PLoS ONE (Jan 2017)

Comparison of Criteria for Choosing the Number of Classes in Bayesian Finite Mixture Models.

  • Kazem Nasserinejad,
  • Joost van Rosmalen,
  • Wim de Kort,
  • Emmanuel Lesaffre

DOI
https://doi.org/10.1371/journal.pone.0168838
Journal volume & issue
Vol. 12, no. 1
p. e0168838

Abstract

Read online

Identifying the number of classes in Bayesian finite mixture models is a challenging problem. Several criteria have been proposed, such as adaptations of the deviance information criterion, marginal likelihoods, Bayes factors, and reversible jump MCMC techniques. It was recently shown that in overfitted mixture models, the overfitted latent classes will asymptotically become empty under specific conditions for the prior of the class proportions. This result may be used to construct a criterion for finding the true number of latent classes, based on the removal of latent classes that have negligible proportions.
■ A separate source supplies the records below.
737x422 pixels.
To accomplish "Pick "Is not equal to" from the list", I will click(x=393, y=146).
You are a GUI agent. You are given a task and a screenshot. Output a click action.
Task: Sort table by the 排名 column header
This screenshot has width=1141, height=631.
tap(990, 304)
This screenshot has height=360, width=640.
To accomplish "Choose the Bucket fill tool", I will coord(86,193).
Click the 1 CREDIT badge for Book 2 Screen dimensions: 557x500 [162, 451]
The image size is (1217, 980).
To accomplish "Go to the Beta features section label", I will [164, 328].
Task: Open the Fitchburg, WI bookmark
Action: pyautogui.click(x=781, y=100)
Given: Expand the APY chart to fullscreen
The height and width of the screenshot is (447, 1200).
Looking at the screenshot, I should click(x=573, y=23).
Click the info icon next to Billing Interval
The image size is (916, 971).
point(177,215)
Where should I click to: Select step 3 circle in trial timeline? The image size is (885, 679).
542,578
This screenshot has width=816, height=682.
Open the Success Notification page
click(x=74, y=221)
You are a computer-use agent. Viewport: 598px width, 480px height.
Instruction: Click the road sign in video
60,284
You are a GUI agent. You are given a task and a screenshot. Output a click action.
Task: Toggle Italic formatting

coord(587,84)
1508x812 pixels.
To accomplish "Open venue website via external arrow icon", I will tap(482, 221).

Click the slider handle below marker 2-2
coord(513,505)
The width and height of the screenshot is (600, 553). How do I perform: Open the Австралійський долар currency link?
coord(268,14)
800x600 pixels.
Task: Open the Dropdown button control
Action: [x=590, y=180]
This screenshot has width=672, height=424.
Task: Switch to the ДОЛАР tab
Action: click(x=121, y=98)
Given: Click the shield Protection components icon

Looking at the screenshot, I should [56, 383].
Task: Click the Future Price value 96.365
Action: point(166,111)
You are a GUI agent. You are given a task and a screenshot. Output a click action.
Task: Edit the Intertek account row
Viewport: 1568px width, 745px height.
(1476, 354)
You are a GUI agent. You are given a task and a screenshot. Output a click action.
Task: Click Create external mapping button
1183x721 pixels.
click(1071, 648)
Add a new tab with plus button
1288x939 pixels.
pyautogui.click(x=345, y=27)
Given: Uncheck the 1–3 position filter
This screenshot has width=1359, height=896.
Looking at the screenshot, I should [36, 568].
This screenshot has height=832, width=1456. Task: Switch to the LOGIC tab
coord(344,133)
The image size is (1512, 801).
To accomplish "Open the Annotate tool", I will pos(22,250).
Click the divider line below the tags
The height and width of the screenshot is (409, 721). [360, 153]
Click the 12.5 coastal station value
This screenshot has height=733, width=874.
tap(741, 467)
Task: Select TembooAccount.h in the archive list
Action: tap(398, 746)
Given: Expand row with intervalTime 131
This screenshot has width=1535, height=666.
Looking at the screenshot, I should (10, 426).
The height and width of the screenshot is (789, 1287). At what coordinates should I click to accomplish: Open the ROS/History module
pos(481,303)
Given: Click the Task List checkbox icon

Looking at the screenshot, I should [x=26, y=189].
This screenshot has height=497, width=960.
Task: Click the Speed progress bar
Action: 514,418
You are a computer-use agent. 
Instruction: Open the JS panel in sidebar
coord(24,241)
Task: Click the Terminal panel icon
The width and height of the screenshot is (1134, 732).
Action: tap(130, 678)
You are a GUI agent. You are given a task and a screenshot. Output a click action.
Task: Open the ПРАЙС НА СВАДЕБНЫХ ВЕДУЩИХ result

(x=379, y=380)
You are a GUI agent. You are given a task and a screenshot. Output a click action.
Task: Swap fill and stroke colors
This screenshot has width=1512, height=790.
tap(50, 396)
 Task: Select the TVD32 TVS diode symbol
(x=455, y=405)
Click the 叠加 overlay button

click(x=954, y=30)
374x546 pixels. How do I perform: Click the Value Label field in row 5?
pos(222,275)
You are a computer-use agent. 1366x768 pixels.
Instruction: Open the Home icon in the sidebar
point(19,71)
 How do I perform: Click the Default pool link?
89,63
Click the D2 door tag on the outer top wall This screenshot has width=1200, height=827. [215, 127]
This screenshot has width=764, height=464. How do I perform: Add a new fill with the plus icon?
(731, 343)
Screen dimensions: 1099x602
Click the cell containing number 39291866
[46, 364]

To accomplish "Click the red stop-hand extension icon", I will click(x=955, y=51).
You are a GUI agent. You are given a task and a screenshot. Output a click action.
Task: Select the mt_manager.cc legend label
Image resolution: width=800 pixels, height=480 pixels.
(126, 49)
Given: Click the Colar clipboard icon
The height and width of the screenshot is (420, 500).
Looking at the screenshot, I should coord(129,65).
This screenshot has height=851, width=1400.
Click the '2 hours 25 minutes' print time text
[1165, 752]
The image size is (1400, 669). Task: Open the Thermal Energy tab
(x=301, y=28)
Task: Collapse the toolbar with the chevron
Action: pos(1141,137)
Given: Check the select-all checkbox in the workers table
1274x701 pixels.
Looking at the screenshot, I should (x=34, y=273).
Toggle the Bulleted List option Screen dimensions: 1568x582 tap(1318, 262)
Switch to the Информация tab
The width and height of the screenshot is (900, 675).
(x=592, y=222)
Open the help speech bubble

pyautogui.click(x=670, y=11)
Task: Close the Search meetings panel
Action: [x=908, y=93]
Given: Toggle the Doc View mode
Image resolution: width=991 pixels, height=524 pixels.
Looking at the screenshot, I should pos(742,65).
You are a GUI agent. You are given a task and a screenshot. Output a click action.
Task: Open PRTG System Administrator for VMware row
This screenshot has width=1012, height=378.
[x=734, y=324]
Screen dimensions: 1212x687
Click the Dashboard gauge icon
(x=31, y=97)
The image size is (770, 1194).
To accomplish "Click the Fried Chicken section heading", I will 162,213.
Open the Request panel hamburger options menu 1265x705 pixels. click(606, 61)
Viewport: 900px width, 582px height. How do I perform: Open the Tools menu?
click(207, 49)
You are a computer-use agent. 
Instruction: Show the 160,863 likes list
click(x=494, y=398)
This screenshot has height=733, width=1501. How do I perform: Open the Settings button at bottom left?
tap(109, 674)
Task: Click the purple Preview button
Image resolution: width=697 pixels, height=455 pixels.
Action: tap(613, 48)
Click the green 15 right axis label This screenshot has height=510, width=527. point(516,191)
Unlike some alternative criteria, this criterion can easily be implemented in complex statistical models such as latent class mixed-effects models and multivariate mixture models using standard Bayesian software. We performed an extensive simulation study to develop practical guidelines to determine the appropriate number of latent classes based on the posterior distribution of the class proportions, and to compare this criterion with alternative criteria. The performance of the proposed criterion is illustrated using a data set of repeatedly measured hemoglobin values of blood donors.